My research program focuses on theoretical and phenomenological studies in astroparticle physics, astrophysics, and cosmology. The main goal of my work is to validate theoretical models with observational data from laboratory-based experiments and high-energy astrophysical telescopes. This approach aims to provide deeper insights into some of the Universe’s most profound mysteries: the elusive nature of dark matter, the origin of high-energy astrophysical messengers, and the baryon asymmetry of the Universe. My investigations are not purely theoretical but also involves close collaboration with experimental groups, fostering a vibrant exchange of ideas and promoting innovative analyses. Over the years, I have established ongoing collaborations with the KM3NeT neutrino telescope (located beneath the Mediterranean Sea), the Large High Altitude Air Shower Observatory (LHAASO) in China, and the Southern Wide-field Gamma-ray Observatory (SWGO).

One of the key areas of my research involves exploring the fundamental nature of dark matter across a broad spectrum of scales, ranging from very light dark particles and Weakly Interacting Massive Particles (WIMPs) to macroscopic dark matter candidates like primordial black holes. My work primarily relies on indirect detection methods, particularly leveraging a multi-messenger approach that integrates data from a variety of astrophysical messengers, including cosmic rays, photons, neutrinos, and gravitational waves.

Another significant aspect of my research is the study of the origin and propagation of cosmic rays, gamma rays and neutrinos, particularly those detected at high and ultra-high energies. Understanding their behavior can reveal valuable insights into high-energy astrophysical processes occurring in extreme cosmic environments. Among the astrophysical messengers, high-energy neutrinos play a crucial role due to their ability to escape dense astrophysical sources and reach us almost unperturbed.

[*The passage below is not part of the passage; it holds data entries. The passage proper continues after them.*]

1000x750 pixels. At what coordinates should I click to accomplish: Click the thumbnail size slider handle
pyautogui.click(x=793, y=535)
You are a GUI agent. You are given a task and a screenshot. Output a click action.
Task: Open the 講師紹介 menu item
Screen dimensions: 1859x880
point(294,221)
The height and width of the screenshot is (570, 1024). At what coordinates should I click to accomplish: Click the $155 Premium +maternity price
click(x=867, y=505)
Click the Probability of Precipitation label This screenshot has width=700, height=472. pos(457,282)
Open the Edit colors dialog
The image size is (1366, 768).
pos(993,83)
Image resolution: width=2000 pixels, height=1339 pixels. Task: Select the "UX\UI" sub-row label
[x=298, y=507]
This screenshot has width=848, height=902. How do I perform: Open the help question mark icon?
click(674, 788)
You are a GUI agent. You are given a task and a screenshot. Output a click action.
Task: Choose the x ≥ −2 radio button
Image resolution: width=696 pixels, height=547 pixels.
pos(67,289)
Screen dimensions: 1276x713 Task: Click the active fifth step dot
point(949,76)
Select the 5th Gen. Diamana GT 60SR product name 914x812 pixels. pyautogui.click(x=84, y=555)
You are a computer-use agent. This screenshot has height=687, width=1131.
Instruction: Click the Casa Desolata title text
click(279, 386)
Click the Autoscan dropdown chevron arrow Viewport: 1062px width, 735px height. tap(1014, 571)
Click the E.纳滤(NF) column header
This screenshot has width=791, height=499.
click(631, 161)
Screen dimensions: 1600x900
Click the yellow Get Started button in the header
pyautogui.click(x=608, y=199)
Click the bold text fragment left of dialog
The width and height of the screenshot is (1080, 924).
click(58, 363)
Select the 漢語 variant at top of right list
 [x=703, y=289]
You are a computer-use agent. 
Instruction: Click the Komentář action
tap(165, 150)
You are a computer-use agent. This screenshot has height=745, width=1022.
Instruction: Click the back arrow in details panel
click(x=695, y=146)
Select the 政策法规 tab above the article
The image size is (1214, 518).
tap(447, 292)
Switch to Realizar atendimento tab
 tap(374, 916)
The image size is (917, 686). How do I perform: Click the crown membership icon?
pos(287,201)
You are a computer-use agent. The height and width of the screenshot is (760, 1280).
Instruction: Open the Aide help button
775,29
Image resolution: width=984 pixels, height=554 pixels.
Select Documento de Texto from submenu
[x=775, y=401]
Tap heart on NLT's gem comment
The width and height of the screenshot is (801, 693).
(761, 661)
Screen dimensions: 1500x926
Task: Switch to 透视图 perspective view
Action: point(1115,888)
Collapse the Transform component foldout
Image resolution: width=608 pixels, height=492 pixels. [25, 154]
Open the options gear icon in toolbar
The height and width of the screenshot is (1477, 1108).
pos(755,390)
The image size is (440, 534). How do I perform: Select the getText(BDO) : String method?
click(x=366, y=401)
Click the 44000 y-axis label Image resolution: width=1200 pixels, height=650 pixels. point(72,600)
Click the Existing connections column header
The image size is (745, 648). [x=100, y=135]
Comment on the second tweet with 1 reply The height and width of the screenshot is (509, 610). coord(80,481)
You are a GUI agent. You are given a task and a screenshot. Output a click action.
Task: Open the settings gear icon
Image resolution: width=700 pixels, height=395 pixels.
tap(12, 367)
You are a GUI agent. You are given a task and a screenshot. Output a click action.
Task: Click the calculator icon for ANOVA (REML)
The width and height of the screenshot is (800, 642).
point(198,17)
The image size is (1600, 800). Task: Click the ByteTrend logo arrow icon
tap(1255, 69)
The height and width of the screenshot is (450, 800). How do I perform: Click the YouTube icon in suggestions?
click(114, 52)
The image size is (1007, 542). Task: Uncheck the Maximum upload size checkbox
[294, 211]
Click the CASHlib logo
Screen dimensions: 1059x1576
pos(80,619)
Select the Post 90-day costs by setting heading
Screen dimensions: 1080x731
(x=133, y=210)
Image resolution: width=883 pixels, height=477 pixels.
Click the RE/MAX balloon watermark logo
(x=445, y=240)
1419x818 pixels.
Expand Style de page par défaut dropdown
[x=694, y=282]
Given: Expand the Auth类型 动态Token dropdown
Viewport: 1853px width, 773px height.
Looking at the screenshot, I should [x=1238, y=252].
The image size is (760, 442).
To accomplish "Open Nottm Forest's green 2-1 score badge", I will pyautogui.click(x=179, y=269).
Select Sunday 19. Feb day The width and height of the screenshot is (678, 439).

In addition to my work on dark matter and high-energy astrophysics, my research largely explores Beyond-the-Standard-Model (BSM) physics, investigating the potential existence of new particles and interactions that extend beyond the well-established Standard Model of particle physics. This includes examining the properties of neutrinos and their potential connection to dark matter and other cosmological phenomena. The neutrino sector is indeed pivotal at different epochs of the Universe. For instance, it may be linked to the production of dark matter and the generation of the baryon asymmetry of the Universe through baryogenesis via leptogenesis. My recent work also focuses on the stochastic gravitational wave background, which could be generated or influenced by BSM physics that may otherwise remain hidden.